By Stephen Shankland, 22 April 2009 15:00
NEWS
Yahoo!'s new chief executive Carol Bartz has spoken out about the recently announced five per cent job cuts at the internet pioneer. Instead of an across-the-board cut, Yahoo!'s layoff of about 675 people is intended to enable new hiring and investments in the company's bigger internet properties.
"We have good engineers but have to hire more and get them focused on the right stuff. It's probably the most important thing Yahoo!'s going to do to really become a big strong growing international company," Bartz said during a conference call to discuss the company's lacklustre first-quarter results.

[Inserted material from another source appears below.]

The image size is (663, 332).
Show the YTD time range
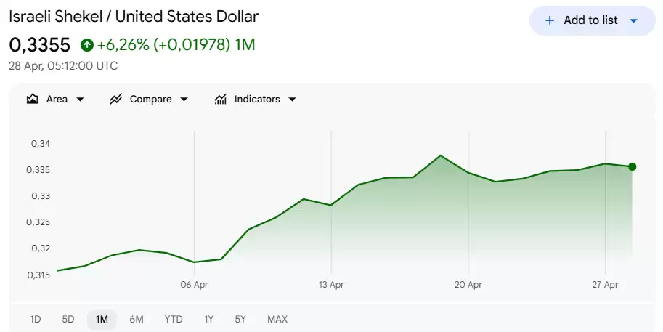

Specifically, she said the company will hire engineers to bring Yahoo!'s major properties onto a unified global platform rather than its current variety of different systems for different countries. Today's scattered technology infrastructure has prevented Yahoo! from adapting quickly and adding new features, especially outside the US, she said.
The choice shows Bartz isn't taking a quick-fix approach to Yahoo!'s problems. First comes engineering, then comes a better experience for Yahoo! users, and only then comes the financial return. "All that investment will pay off, I believe, with more innovation, faster and better user engagement, and the stuff we need to be a hot site. If we're a hot site, the advertisers will follow," she said.
And Bartz cautioned that the revamp isn't going to be complete soon.
"To fully globalise all our platform is probably a couple-year programme," Bartz said. "You can't underestimate the past focus the company had on the US market... The international properties almost had to fend for themselves."
As an example, Bartz pointed to a revamped Yahoo! Music site that opens up to content from YouTube, iTunes, Amazon and other sites and lets Yahoo! members share their music-related activity with their friends. That revamp wasn't possible internationally, she said.
Some of Bartz' frustration with Yahoo!'s sluggish pace shone through at the end of the hour-long call.
Yahoo!'s engineering focus "was sort of scattered to the winds. There were engineers in almost every country, and way too many product people. We had one product management person for every three engineers", she said. "We had a lot of people running around but nobody f**king doing anything!"
Even as Google expands into telephone services, web browsers, mobile phone operating systems, general-purpose cloud computing infrastructure, and any number of other projects, Bartz is keeping Yahoo! focused on its core assets: a number of high-traffic web properties.
Online search remains key to Yahoo!'s future, Bartz said, though she declined to say whether it's necessary for the company to be a primary player or whether it would work if it's using another company's search results. Microsoft and Yahoo! held many discussions in 2008 about such a partnership, with Microsoft taking over the business one option, and such talks appear to be on again according to the Wall Street Journal.
"I'm well-versed enough in the search business at Yahoo! to say it's absolutely critical to Yahoo!. It's critical to our customers and partners that they have a combined search and display experience on the internet. I haven't changed my position on that. Relative to anything else with Microsoft, I'm not going to comment," she said.